Dark Souls vs. Skyrim is an interesting contrast, but I wish Kuo went further than chalking it up to cultural differences. Dark Souls is ultimately tyrannical, it is incredibly carefully executed – it can’t glitch the way Skyrim glitches because any glitch would make its tyranny cruel rather than inviting.

The games illustrate different ways of achieving success, of progressing. Dark Souls never, ever lets up. It teaches you that unless you are patient, and careful, you cannot move forward. If you even once think you can take some easy route, or breeze through some fight without paying attention, without observing the rules of combat and following them meticulously, it will fucking kill you and rob you and send you back.
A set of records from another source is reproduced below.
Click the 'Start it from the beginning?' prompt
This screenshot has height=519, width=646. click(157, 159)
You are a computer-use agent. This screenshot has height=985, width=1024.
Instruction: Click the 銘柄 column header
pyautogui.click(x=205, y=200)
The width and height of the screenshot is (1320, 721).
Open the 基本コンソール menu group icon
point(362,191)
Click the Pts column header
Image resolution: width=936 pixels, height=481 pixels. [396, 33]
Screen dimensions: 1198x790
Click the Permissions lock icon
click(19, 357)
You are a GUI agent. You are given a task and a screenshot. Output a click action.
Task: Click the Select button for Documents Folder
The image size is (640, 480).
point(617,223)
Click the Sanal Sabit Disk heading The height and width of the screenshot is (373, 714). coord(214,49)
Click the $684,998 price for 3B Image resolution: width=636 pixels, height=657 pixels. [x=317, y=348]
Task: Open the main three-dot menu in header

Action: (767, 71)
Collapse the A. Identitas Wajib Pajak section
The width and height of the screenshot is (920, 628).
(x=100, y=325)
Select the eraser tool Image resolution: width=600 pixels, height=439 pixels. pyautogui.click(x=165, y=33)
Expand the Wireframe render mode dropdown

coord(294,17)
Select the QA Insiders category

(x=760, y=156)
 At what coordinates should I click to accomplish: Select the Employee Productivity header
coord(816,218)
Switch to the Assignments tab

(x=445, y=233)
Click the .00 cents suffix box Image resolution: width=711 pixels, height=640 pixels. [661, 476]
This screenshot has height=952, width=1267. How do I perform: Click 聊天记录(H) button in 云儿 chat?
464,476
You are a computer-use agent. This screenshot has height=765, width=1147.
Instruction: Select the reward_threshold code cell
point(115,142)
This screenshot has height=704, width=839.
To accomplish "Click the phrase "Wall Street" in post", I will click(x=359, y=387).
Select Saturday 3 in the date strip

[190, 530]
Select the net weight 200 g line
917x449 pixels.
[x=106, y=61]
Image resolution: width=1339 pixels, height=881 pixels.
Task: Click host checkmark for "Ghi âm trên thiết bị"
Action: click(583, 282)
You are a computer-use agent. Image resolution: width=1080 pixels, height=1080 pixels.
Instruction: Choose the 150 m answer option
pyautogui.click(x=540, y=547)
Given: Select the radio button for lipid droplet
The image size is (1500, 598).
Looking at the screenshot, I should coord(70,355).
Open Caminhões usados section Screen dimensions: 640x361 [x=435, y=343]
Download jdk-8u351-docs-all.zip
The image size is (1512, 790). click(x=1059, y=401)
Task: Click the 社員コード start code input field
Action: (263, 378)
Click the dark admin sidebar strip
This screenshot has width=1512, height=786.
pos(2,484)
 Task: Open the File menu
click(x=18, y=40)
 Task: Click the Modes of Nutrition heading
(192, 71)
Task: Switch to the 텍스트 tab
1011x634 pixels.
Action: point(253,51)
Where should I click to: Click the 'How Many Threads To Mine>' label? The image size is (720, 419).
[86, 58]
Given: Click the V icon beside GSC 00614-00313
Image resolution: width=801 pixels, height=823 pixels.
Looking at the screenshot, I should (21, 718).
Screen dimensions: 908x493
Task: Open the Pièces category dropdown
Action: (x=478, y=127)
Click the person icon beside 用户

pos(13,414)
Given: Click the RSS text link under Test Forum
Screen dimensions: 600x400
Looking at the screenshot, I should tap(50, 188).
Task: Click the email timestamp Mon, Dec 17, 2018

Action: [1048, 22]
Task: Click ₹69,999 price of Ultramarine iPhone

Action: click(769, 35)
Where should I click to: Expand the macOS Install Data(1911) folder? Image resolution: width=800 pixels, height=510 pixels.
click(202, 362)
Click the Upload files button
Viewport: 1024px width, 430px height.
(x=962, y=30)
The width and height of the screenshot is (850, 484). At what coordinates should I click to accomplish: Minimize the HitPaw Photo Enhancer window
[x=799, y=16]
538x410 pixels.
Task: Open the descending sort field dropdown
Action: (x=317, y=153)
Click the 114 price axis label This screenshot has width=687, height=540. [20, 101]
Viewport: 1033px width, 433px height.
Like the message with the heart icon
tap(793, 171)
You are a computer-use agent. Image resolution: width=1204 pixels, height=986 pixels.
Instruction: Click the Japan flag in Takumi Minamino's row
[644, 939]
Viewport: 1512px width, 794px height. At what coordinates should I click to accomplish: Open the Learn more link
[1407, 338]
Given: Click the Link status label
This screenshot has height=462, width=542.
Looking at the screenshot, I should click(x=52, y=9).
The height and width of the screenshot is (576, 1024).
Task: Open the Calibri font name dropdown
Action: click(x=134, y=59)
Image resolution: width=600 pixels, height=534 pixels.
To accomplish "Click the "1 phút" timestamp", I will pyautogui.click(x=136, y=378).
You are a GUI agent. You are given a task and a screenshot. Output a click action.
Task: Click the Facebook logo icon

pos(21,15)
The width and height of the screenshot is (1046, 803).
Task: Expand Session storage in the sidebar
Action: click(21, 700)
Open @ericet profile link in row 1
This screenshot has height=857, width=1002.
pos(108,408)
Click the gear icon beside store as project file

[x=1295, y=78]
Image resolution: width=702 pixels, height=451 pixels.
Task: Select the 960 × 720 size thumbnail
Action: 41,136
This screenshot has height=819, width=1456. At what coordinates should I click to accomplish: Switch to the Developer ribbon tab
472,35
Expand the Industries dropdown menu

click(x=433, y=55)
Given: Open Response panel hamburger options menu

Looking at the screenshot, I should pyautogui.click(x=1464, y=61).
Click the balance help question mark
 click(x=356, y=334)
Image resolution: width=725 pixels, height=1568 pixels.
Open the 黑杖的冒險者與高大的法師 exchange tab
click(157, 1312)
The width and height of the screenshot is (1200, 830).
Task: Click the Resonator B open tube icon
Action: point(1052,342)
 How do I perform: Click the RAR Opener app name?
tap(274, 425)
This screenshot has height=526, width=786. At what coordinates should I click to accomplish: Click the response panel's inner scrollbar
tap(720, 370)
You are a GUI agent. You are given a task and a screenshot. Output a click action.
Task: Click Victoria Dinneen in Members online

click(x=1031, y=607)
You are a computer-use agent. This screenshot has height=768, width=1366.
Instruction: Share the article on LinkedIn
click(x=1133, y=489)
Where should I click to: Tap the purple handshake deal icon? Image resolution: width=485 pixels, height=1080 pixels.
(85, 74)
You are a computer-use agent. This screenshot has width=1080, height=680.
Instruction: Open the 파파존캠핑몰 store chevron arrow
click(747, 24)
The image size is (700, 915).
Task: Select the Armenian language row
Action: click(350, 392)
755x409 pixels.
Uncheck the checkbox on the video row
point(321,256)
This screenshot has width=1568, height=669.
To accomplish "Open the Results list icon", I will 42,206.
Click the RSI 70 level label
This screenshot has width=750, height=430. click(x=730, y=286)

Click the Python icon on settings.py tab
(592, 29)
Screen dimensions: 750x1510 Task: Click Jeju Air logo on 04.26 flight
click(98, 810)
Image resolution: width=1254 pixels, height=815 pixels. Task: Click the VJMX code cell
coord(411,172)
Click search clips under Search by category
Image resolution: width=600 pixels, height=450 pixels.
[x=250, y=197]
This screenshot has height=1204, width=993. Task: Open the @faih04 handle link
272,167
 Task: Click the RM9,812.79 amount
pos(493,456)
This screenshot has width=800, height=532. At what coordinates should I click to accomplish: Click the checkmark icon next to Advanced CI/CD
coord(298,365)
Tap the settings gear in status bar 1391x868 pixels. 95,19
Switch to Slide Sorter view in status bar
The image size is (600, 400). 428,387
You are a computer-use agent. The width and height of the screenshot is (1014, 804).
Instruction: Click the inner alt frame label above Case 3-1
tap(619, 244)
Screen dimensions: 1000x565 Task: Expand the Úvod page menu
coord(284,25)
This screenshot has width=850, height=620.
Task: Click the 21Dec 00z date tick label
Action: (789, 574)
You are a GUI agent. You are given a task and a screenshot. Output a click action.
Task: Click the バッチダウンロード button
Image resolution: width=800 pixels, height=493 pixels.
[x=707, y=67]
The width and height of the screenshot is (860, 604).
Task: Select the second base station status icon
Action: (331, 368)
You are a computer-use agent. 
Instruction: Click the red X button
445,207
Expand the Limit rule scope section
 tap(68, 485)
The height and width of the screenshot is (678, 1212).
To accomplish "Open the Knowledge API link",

Skyrim asks patience only in that it takes time for you to become powerful. If you dedicate time to the game your character will become something that can win any fight. You must observe the mechanical rules for progressing your character, rather than yourself, through the game.

Dark Souls is a continuation of the original video game, it is a direct line from Mega Man or Mario, that challenged you to learn controls and reactions and levels. Skyrim is a new thing (well, it’s a continuation of Morrowind, but, you know…) in that the primary challenge it offers is the challenge of exploration. It doesn’t ask if you can master its controls and tasks – those are easy – it asks if you can discover all it has to offer. In essence, though, both styles are about the player unlocking more of the game.

I think that’s why he picks out Passage. There’s nothing more to unlock. You live, you meet someone, you die. It’s miniscule, and it asks you only to read its message. Yes, it’s simple, but it undermines that very basic premise of games.

Trying to understand a piece of art is like playing Dark Souls. This is where Passage falls short, because it still places challenge not in understanding it’s message, but in completing it. You know you’re partner is going to die if you keep moving, you know you are going to die, but there’s nowhere else to go. You’re challenged to walk into death.

Now what would be interesting is a game that challenges you the way Dark Souls does when it comes to understanding, but lets you in the way Skyrim does when it comes to progression.

There’s a moment that comes close in Metal Gear Solid 4. At one point you find yourself in Solid Snake’s memory, and his memory is a moment from a PlayStation game. The graphics become archaic polygons, the control scheme reverts to one created for play on an entirely different controller. The level itself is simple and relatively easy to complete, but you have to recall or intuit an entirely different way of interacting with the game in order to do so. It’s both a new interface and an old interface at the same time.

I also don’t think I’ve entirely parsed all the implications of this moment; what it has to say about games, about memory, about history. It’s an incredibly rich experience that demands patience and care in seeking understanding. Let your mind get lazy, and you’ve got to start back at the beginning of your thought – as with any art.

I think Kuo’s comparison to the Rennaisance is apt.  Games are learning to be art, and I think they’re primed for a real explosion.  Right now they’re in a sort of Don Quixote phase, where they have to deal with their own legacy and meaning before they can expand into the broader world.  Once games understand themselves the way Don Quixote understood the novel, they’re going to explode.  I can’t wait.